» **Task to complete**: Transcribe, word for word and with nothing extra, the line containing "Image resolution: width=405" and each line that comes after it in the entries.

........

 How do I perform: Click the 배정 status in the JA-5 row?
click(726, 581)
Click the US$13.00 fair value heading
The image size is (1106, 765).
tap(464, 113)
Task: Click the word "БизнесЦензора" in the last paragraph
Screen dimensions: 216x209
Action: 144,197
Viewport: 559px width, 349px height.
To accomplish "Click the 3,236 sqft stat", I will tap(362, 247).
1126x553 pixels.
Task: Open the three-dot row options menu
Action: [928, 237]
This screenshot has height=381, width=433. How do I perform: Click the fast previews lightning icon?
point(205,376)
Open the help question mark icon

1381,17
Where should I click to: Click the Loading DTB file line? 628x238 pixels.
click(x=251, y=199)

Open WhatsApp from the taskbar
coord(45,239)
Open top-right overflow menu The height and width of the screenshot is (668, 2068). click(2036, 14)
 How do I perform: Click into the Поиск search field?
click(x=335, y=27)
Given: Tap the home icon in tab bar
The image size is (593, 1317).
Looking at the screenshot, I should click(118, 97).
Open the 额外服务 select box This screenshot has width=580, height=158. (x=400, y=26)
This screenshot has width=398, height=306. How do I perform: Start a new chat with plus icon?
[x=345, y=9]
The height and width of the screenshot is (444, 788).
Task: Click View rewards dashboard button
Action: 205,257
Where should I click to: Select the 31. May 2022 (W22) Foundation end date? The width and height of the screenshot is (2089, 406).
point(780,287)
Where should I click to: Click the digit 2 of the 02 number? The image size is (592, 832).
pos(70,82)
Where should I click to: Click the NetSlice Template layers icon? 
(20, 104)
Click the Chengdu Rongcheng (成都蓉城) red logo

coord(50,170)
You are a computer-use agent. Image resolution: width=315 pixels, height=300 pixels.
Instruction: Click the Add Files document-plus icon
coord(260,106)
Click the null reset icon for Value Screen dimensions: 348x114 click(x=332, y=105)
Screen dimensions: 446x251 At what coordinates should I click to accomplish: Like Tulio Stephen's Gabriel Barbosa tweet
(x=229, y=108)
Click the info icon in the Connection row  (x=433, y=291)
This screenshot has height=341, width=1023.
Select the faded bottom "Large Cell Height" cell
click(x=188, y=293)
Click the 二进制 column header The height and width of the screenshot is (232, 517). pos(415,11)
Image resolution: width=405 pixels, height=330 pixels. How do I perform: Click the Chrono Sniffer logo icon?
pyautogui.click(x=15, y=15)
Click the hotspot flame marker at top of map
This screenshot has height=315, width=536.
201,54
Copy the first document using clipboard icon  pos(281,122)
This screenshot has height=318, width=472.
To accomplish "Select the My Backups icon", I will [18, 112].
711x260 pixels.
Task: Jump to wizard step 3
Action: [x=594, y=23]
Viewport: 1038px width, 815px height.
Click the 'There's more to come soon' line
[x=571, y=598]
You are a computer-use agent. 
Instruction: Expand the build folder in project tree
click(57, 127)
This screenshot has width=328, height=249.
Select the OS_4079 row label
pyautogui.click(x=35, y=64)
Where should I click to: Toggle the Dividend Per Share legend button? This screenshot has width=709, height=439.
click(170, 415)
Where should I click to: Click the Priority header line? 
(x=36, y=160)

........

» **Response box**:
Image resolution: width=405 pixels, height=330 pixels. How do I perform: Click the Chrono Sniffer logo icon?
pyautogui.click(x=15, y=15)
Click the hotspot flame marker at top of map
This screenshot has height=315, width=536.
201,54
Copy the first document using clipboard icon  pos(281,122)
This screenshot has height=318, width=472.
To accomplish "Select the My Backups icon", I will [18, 112].
711x260 pixels.
Task: Jump to wizard step 3
Action: [x=594, y=23]
Viewport: 1038px width, 815px height.
Click the 'There's more to come soon' line
[x=571, y=598]
You are a computer-use agent. 
Instruction: Expand the build folder in project tree
click(57, 127)
This screenshot has width=328, height=249.
Select the OS_4079 row label
pyautogui.click(x=35, y=64)
Where should I click to: Toggle the Dividend Per Share legend button? This screenshot has width=709, height=439.
click(170, 415)
Where should I click to: Click the Priority header line? 
(x=36, y=160)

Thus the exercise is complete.